Schwerin | Teure Frachtfahrt an die Küste: Der Bund will auf zwei vierspurigen Bundesstraßen in Mecklenburg-Vorpommern noch in diesem Jahr Lkw-Maut einführen. So sollen für die Benutzung der knapp 50 Kilometer Schnellstraßen zwischen der Bundesstraße 103 Rostock-Marienehe und der Anschlussstelle Rostock-West sowie der Bundesstraße 96 und der Anschlussstelle Stralsund/A20 künftig für Lastkraftwagen Gebühren fällig werden. Die Strecken würden derzeit überprüft, teilte das Schweriner Verkehrsministerium mit. Der Bundestag hatte Mitte April mit den Stimmen der schwarz-gelben Koalition eine Ausweitung der Lkw-Maut beschlossen. Den Planungen zufolge soll ab Juli die Abgabe neben den Autobahnen zusätzlich auch auf vierstreifigen Bundesstraßen mit mindestens vier Kilometer Länge gelten. Voraussetzung sei zudem, dass die Straßen über einen durchgehenden Mittelstreifen verfügten, teilte das Bundesverkehrsministerium mit. Auf innerörtlichen Strecken und mittelbar an das Autobahnnetz angebundenen Bundesstraßen solle hingegen keine Maut erhoben werden. Eine endgültige Entscheidung steht aber noch aus. Ende Mai werde sich der Bundesrat damit beschäftigen.
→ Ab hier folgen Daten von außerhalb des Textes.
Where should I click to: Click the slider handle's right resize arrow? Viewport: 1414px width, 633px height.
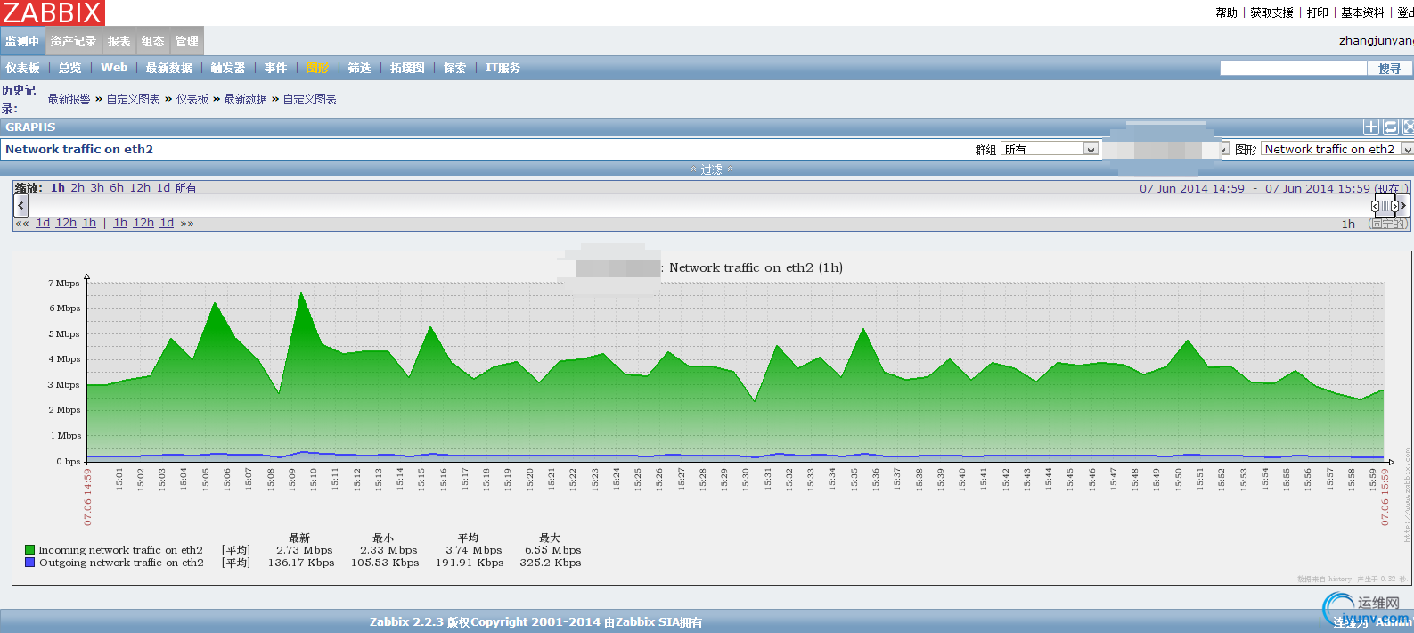click(x=1394, y=206)
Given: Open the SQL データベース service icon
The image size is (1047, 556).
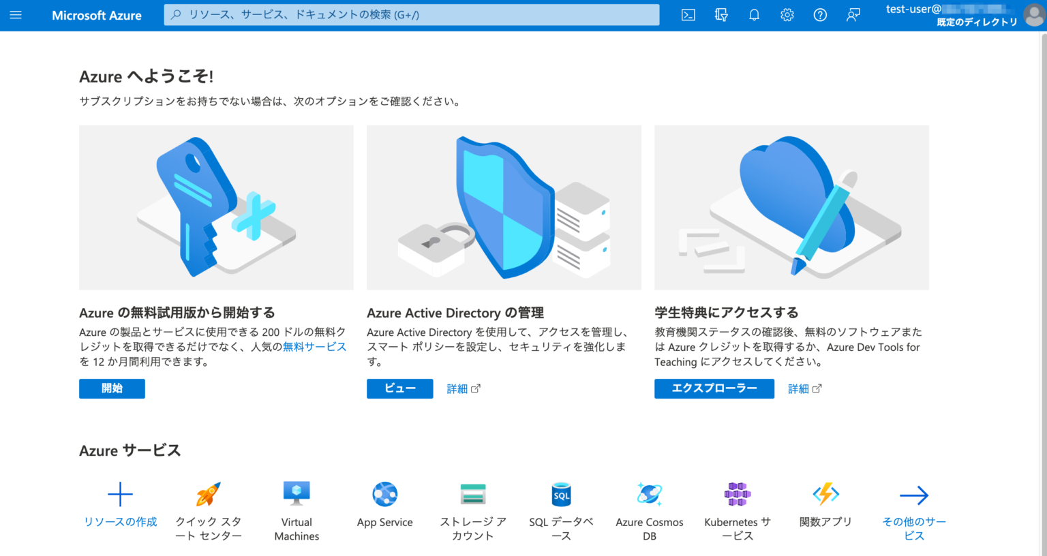Looking at the screenshot, I should (x=560, y=494).
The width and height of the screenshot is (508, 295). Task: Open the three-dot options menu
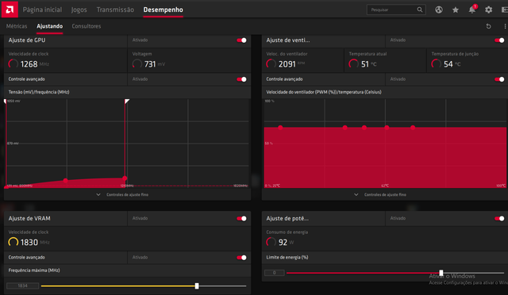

In den Ländern regt sich indes Widerstand gegen die zusätzliche Abgabe. "Wir lehnen eine Lkw-Maut auf diesen Straßenabschnitten ab", stellte Verkehrsminister Volker Schlotmann (SPD) klar. "Wir investieren viel in die Verkehrsanbindung unserer Häfen. Es macht keinen Sinn, diese Strecken dann mit einer Lkw-Maut zu belasten." Auf den bislang deutschlandweit vorgesehenen 80 Bundesstraßen mit einer Länge von insgesamt etwa 1000 Kilometern erwartet der Bund zusätzliche Einnahmen von bis zu 100 Millionen Euro. Ursprünglichen Plänen zufolge wollte Schwarz-Gelb gar auf 2000 Kilometern Bundesstraße abkassieren.

Die neuerlichen Belastungen sehen die Häfen und Spediteure in MV mit Sorge. Das verteuere vor allem die Transporte in und von den Häfen in Rostock und Mukran, kritisierte Thomas Höppner, Verkehrsexperte der Industrie- und Handelskammer Rostock (IHK). Der Bund provoziere zudem damit, dass der Lkw-Verkehr auf Straßen in der Innenstadt Rostocks sowie entlang des Rügenzubringers verlagert und beispielsweise der Verkehrsring rund um Rostock an Attraktivität verliere. Der Fährhafen Mukran fürchtet indes Wettbewerbsnachteile gegenüber polnischen Häfen. Rund 40 000 Lastkraftwagen zähle der Hafen jährlich, rechnete Prokurist Detlef Unger vor. Für diese Fahrzeuge müssten die Spediteure für die Benutzung des Rügenzubringers künftig schätzungsweise mindestens 400 000 Euro zusätzlich an Maut bezahlen. Das könnte dazu führen, dass Transporteure auf andere Häfen wie beispielsweise Swinemünde ausweichten.

Abhängig von der Entscheidung des Bundesrates bleibt den Spediteuren voraussichtlich noch eine mehrmonatige Schonfrist: Wie es bislang hieß, benötigen die Mauttechnikbetreiber zwischen sechs bis acht Monaten, bis die technischen Voraussetzungen entlang der Bundesstraßen montiert sind.